Certiorari to Oklahoma Court of Appeals, Division 1.
¶0 Action was brought to enforce an equitable subrogation upon one of two companies insuring against a single loss, where the plaintiff insurer had paid the total amount of the loss. On a writ of certiorari, it is determined that the cause of action for equitable subrogation brought by one insurer having paid a total loss against another insurer covering the loss is not the class of action to which the special limitation of 36 O.S. 1971 § 4803 applies, vacating the opinion of the Court of Appeals and affirming the Trial Court.
OPINION OF COURT OF APPEALS VACATED; TRIAL COURT AFFIRMED.
Green, James & Williams by Kenneth W. Elliott, Oklahoma City, for appellant.
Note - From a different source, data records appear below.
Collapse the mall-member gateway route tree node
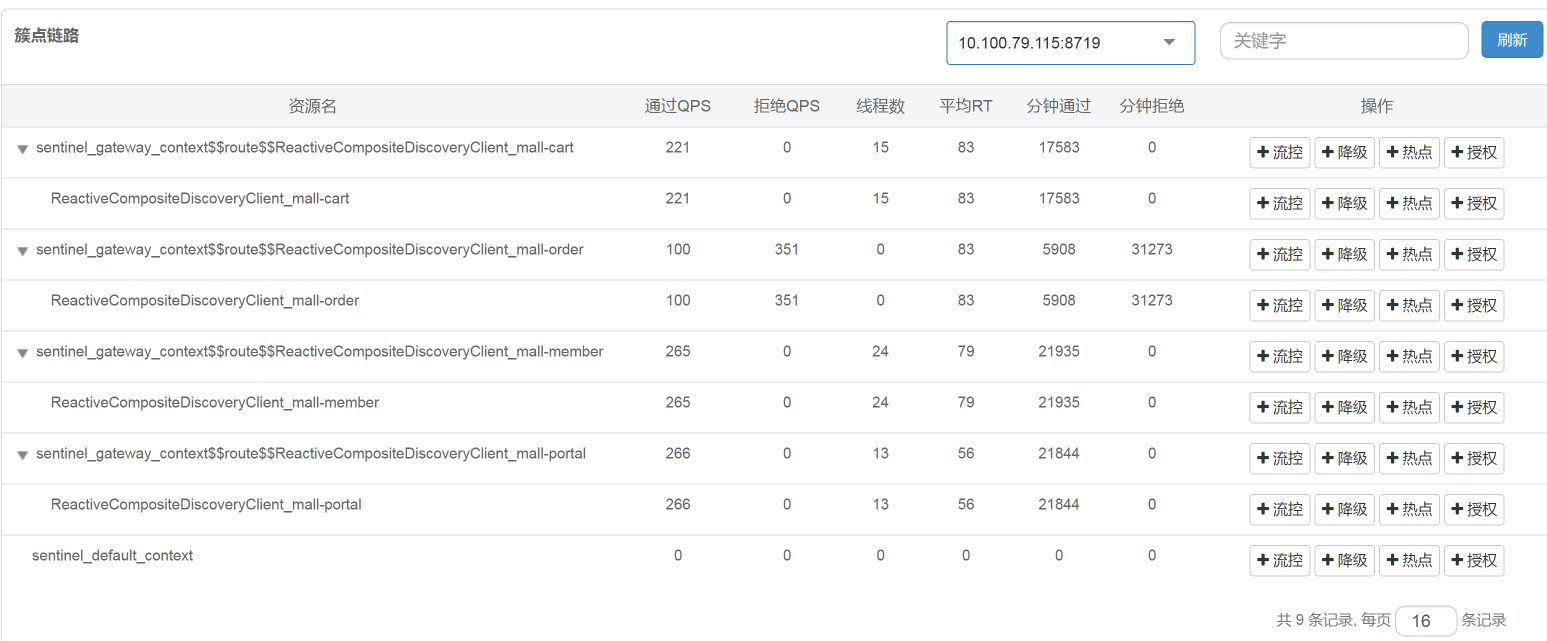 click(x=22, y=353)
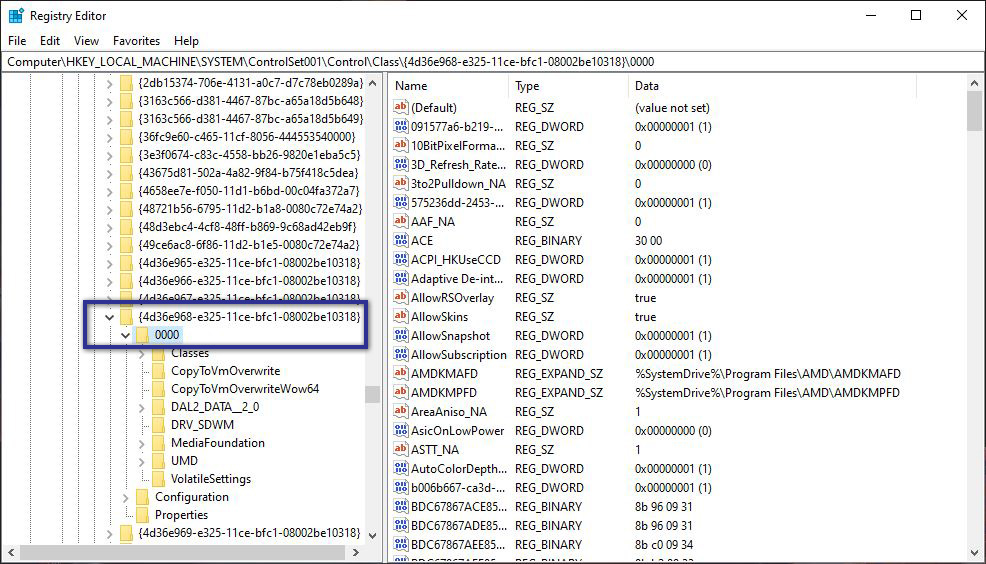Click the binary icon beside ACPI_HKUseCCD value
986x564 pixels.
pyautogui.click(x=401, y=260)
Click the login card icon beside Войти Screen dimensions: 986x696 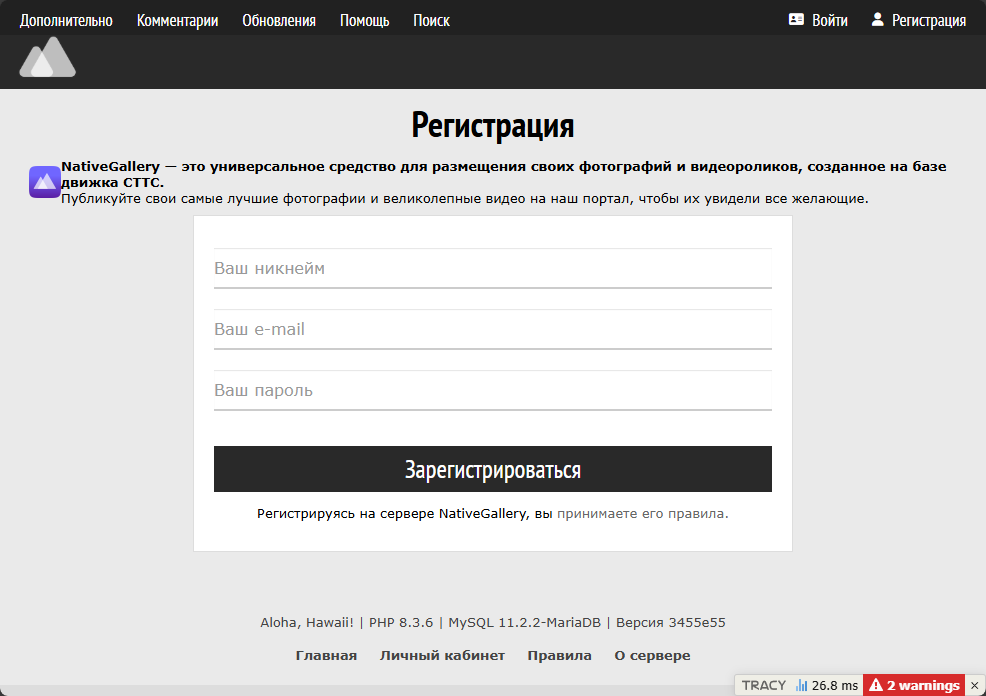point(796,20)
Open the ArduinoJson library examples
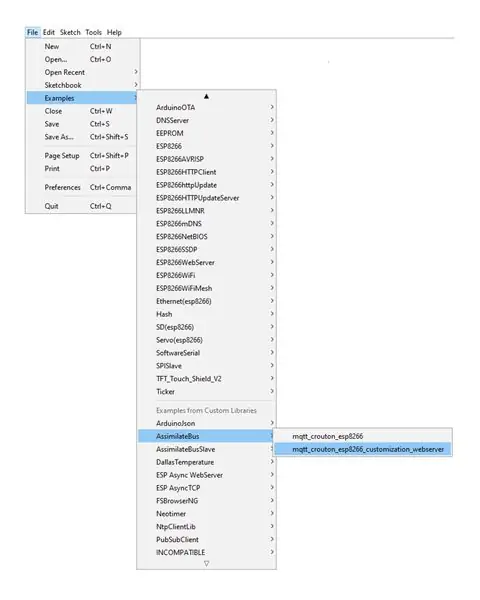This screenshot has width=480, height=600. (206, 423)
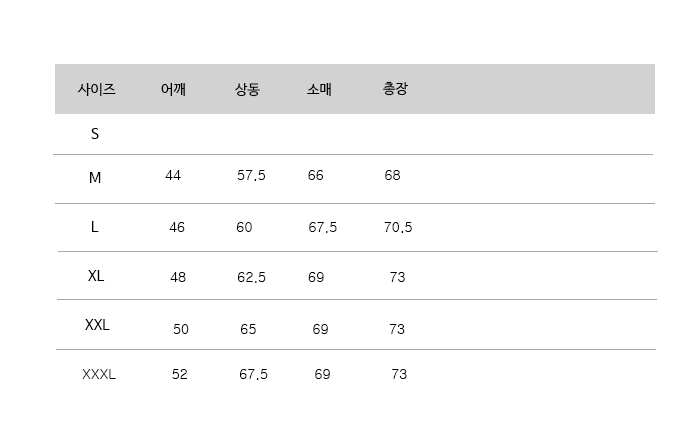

Donald Church, Church & Roberts, Tulsa, for appellee.
[655 P.2d 545]
¶1 This action was tried without a jury to the court upon stipulated facts. Republic Underwriters Insurance Company pled a cause of action for equitable subrogation. The defendant, Fire Insurance Exchange, demurred on the basis that the applicable statute of limitation barred the bringing of the action. The trial court overruled that demurrer and after an adverse judgment defendant appealed. The cause was assigned to the Court of Appeals and its decision reversed the trial court, stating the provisions of a special statute of limitations governed the bringing of the action, being 36 O.S. 1981 § 4803 . That statute was determined to bar the cause from prosecution. A Writ of Certiorari has previously issued and the cause appears before this Court for decision.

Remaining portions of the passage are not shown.